In this case, Charlotte believes p on good evidence from a trustworthy source, and there is no realistic possibility where she goes wrong on this question by trusting this source. That seems to me like enough for knowledge. I’ll return to the difference between Variants S and K in Section 7.4, but first I want to look at two more cases.
Variant C
Charlotte reads Clark’s book and believes p. But like in Variant B, she was sure that Caillaux would be convicted. And she still thinks it is absurd that someone would be acquitted given this evidence. Rather than responding to these conflicting pressures by withholding judgment, she responds by both believing that p is true, and believing it is false. She is just inconsistent, like so many of us are in so many ways.
It seems to me that in this case, Charlotte does not know that p. The incoherence in her beliefs on this very point undermines her claim to knowledge. With one more change, we get to the case that motivates this book.
Variant I
Charlotte reads the book, and believes that p. She is then offered a bet by a curiously benevolent deity. If she takes the bet, and p is true, she wins a dinner at her favourite bistro, Le Temps des Cerises. If she takes the bet, and p is false, she is cast into The Bad Place for eternity. If she declines the bet, life goes on as normal. Now she’s deciding what to do.
By this stage you won’t be surprised to hear that I think Variant I is just like Variant C in being a case where Charlotte lacks knowledge. What I want to defend is something even stronger than that. In Variants C and I Charlotte lacks knowledge for just the same reason; it would be incoherent to believe p. Knowledge requires coherence and rationality, and in Variant I, if Charlotte believes p, she is either irrational or incoherent. I’ll come back to this point about the relationship between Variants C and I in Section 7.3. First I want to reflect a bit on what we’ve seen in the earlier cases.

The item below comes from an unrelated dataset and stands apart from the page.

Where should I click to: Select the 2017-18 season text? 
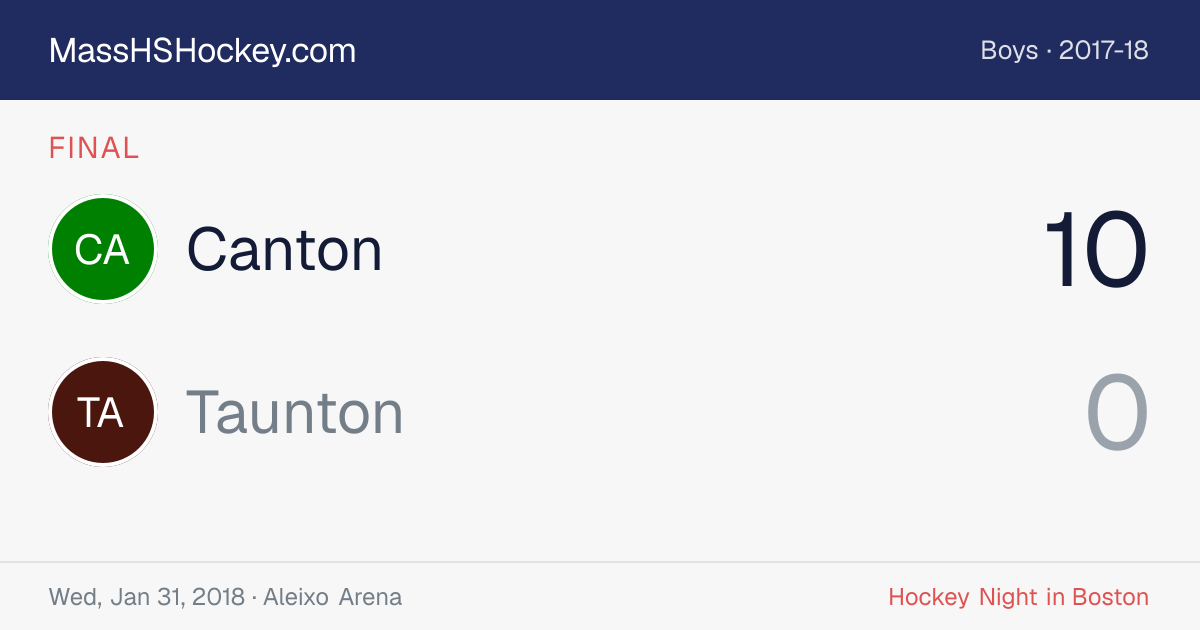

Most of the people who think that it is implausible that interests matter to knowledge are happy acknowledging the varieties of sensitivity that are revealed by Variants J, T, B, D, H, S, K and C. (Or at least they acknowledge most of these; maybe they have idiosyncratic objections to including one or other kind of sensitivity.) They just think this one new kind of sensitivity is a bridge too far. It is a bit of a puzzle to me why we should think sensitivity to interests is more philosophically problematic than the other kinds of sensitivity we’ve seen so far. It might help to get you to share my puzzlement by starting with what looks like a simple question. What should we call the class of factors knowledge is sensitive to which revealed by these variants, but which does not include interests?
One option is to call them the ‘traditional’ factors. Now since discussion of, say, safety only really became widespread in the 1990s, the tradition of including it in one’s theory of knowledge is quite a new one. But I don’t mind calling new things traditional. I’m Australian, and we have great traditions like the traditional Essendon-Collingwood Anzac Day match, which also dates to the 1990s. This terminology is a bit unstable though. After all, we’ve been discussing the role of interests in epistemology since at least 2002 (Fantl & McGrath, 2002), so that’s almost long enough to be traditional as well.

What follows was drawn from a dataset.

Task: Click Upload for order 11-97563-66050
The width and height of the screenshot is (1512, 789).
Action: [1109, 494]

Another option is to say that they are the factors that are truth-connected, or truth-relevant. But there’s no way to make sense of this notion in a way that gets at what is wanted. For one thing, it’s really not obvious that coherence constraints (like we need for Variant C) are connected to truth. For another, all Variant I suggests is that we need a principle like the following in our theory of knowledge.
Someone knows something only if their evidence is strong enough for them to rationally treat the thing as a fixed starting point in their inquiries.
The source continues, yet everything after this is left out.